利用反式剪接核酶修复突变绿色荧光蛋白mRNA

为构建修复突变绿色荧七蛋白（GFP）基因的反式剪接核酶，分别构建包含突变的GFP基因的XYQ5／10-pGEM重组质粒、XYQ5／10—pEGFP—C2重组质粒及用于修复该突变基因的反式剪接核酶载体trans—rib—CMV2。通过对体外共转录XYQ5／10—pGEM和trans—rib—CMV2重组质粒的RNA产物进行RT—PCR检测核酶细胞外剪接效果；通过XYQ5／10-pEGFP-C2和trans—rib—CMV2重组质粒共转染HeLa细胞检测核酶细胞内的剪接效果。结果显示，XYQ5／10—pGEM、XYQ5／10-pEGFP-C2及trans—rib—CMV2重组质粒构建成功，反式剪接核酶在细胞外及细胞内都可以修复突变基因。虽然效率不高，但为今后更大规模地研究设计反式剪接核酶打下了基础。

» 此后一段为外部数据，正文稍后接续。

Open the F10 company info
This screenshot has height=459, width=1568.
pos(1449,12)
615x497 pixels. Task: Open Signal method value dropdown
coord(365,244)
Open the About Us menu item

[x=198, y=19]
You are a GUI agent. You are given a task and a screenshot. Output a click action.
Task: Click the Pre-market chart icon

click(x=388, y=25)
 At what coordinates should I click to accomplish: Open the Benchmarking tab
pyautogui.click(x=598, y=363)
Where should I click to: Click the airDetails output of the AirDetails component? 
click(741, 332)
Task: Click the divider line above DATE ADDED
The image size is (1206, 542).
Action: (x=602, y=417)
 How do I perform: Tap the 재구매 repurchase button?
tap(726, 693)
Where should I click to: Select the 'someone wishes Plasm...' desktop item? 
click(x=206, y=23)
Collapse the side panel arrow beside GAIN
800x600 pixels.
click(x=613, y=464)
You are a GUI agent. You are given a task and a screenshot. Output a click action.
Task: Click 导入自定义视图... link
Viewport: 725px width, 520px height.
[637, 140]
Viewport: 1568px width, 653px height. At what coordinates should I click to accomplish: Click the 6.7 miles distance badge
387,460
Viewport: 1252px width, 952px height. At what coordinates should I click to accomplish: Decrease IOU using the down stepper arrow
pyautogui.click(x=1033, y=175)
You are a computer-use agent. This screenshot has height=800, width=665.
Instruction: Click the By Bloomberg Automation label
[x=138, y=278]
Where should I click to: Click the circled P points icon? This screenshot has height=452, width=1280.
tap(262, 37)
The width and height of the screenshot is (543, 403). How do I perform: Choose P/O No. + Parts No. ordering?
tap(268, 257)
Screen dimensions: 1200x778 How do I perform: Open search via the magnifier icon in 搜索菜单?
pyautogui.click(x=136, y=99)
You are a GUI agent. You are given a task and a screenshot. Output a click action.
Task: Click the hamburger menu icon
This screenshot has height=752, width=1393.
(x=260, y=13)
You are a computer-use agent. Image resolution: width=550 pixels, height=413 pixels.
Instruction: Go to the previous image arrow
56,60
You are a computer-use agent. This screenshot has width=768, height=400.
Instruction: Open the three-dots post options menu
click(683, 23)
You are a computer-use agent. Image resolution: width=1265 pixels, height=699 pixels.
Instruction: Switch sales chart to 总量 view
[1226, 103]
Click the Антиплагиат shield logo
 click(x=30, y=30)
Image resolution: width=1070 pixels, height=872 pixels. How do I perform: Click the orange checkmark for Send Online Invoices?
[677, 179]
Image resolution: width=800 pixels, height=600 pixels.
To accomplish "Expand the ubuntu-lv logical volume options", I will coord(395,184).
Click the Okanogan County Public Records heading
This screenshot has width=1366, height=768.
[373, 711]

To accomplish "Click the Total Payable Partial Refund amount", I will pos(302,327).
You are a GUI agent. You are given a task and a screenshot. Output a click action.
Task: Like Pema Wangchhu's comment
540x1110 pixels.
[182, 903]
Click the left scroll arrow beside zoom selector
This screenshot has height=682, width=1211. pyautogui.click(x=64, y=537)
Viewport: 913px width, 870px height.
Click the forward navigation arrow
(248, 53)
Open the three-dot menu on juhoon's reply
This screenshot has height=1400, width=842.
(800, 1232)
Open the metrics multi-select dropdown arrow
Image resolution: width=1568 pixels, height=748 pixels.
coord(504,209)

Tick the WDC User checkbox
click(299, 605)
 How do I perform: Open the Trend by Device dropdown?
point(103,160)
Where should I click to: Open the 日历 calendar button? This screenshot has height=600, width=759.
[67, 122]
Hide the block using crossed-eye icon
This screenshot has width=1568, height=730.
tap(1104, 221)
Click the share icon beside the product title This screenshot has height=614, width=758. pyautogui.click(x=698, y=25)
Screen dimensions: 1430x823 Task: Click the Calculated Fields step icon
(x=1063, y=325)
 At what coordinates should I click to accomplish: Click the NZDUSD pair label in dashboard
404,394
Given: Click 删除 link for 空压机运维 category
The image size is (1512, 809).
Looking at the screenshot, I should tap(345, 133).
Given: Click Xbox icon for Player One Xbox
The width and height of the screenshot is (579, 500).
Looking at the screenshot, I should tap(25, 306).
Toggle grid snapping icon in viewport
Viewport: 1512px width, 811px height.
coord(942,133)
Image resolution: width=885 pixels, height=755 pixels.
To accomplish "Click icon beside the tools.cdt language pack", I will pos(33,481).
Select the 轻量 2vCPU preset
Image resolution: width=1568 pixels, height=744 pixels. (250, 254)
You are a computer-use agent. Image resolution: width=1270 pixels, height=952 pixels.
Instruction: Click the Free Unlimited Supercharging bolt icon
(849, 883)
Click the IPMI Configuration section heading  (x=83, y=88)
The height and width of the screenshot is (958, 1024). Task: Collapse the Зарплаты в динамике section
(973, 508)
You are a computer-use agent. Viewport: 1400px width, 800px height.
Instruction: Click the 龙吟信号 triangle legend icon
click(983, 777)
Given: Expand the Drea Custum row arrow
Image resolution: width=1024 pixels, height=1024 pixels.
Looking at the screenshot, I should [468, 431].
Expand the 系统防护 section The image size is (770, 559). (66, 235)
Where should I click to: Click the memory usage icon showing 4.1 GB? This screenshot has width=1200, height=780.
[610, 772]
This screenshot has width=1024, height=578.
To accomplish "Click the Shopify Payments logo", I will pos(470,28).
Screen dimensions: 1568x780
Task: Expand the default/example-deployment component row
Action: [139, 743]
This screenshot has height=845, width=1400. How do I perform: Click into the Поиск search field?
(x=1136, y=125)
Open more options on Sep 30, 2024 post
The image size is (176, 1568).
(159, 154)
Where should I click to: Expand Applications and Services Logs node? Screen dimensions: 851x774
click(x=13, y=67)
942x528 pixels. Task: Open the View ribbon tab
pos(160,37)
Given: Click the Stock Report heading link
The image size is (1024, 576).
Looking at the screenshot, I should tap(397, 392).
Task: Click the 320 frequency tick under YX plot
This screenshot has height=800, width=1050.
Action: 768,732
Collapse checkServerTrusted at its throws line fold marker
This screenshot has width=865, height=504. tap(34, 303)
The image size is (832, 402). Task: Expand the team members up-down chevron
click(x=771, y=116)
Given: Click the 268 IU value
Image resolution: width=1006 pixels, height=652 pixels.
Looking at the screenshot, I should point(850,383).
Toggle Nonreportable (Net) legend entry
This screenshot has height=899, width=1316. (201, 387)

Functional Repair of a Mutant GFP Gene Using a Trans-Splicing Ribozyme

To construct a trans-splicing ribozyme used to repair mutant green fluorescence protein(GFP)gene,the mutant GFP gene express recombinant plasmids XYQ5/10-pGEM,XYQ5/10-pEGFP-C2 and the trans-splicing ribozyme recombinant plasmid trans-rib-CMV2 were constructed.The in vitro trans-splicing function of the trans-ribozyme was detected by RT-PCR with the co-transcribed RNA production of the XYQ5/10-pGEM and trans-rib-CMV2 recombinant plasmid,and the in vivo trans-splicing function of the trans-ribozyme was detected by co-transfection of the HeLa cell with the XYQ5/10-pEGFP-C2 and trans-rib-CMV2 recombinant plasmid.The results appeared that XYQ5/10-pGEM,XYQ5/10-pEGFP-C2 and trans-rib-CMV2 recombinant plasmid were successfully constructed;the mutant GFP gene was repaired by trans-splicing ribozyme,although the efficiency was low.This work will be a good foundation for the farther research of the trans-splicing ribozyme.